Zuweilen bekommen Führungskräfte mit, dass ein Leistungsträger das Unternehmen verlassen möchte. Dann empfiehlt es sich, mit dem Mitarbeiter ein Bleibe-Gespräch zu führen. Das ist keine leichte Aufgabe. Hierzu einige Tipps zum Vorbereiten und Führen solcher Gespräche.

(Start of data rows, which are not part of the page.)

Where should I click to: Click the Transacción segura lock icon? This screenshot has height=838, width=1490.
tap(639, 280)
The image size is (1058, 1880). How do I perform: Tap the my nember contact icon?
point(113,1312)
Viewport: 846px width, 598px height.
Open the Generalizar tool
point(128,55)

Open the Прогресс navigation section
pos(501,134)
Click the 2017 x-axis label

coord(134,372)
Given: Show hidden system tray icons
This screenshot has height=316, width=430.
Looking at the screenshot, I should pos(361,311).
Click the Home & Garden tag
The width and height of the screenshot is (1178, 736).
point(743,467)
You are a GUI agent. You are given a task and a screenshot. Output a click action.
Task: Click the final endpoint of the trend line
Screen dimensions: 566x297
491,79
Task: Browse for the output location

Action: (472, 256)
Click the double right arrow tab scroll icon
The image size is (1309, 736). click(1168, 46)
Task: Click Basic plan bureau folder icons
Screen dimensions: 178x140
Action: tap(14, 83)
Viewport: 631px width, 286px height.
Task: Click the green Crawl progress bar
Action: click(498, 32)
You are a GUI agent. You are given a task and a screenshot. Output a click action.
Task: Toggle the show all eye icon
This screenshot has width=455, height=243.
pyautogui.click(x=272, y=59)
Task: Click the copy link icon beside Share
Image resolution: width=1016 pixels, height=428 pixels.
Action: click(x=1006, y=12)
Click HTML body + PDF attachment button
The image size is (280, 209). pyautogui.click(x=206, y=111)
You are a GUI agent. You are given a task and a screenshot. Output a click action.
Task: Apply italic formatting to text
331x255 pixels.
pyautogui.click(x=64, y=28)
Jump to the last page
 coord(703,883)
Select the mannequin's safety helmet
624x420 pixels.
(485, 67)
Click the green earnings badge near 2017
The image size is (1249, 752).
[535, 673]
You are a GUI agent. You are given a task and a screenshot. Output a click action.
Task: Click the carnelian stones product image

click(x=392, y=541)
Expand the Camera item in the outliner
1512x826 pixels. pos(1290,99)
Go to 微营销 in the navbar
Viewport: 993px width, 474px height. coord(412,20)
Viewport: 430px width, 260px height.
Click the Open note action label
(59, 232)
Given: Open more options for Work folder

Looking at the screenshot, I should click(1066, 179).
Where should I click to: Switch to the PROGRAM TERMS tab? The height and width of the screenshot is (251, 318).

Deuten Warnsignale darauf hin, dass ein wichtiger Mitarbeiter kündigen möchte, sollte sein Chef oder Vorgesetzter ein Bleibe-Gespräch mit ihm führen. Ein solches Gespräch hat drei Ziele:

1. erkunden, ob die Vermutung richtig ist, dass der Mitarbeiter das Unternehmen verlassen möchte. Und wenn ja:
2. herausfinden, wie weit sich der Mitarbeiter mental bereits vom Unternehmen entfernt hat und ob er überhaupt noch »zurückgeholt« werden kann. Und erneut, wenn ja:
3. ihn zum Bleiben motivieren.


Vorbereitung des Bleibe-Gesprächs

Vor dem Gespräch sollten Sie als Führungskraft und/oder Arbeitgeber eine Selbstanalyse durchführen und sich zum Beispiel fragen:

  • »Was habe ich als Führungskraft dazu beigetragen, dass der Mitarbeiter eventuell nicht im Unternehmen bleiben will?
  • Gab ich ihm zum Beispiel ein Versprechen und hielt es nicht?
  • Bin ich selbst überlastet und gab ich meinen Stress an den Mitarbeiter weiter?
  • Wie viel Zeit widmete ich ihm?«

Denn nicht selten sind emotionale Verletzungen der Grund, warum Mitarbeiter ein Unternehmen verlassen möchten. Und haben Sie (unbewusst) diese bewirkt, beeinflusst dies auch die Atmosphäre im Bleibe-Gespräch und seine Erfolgsaussichten.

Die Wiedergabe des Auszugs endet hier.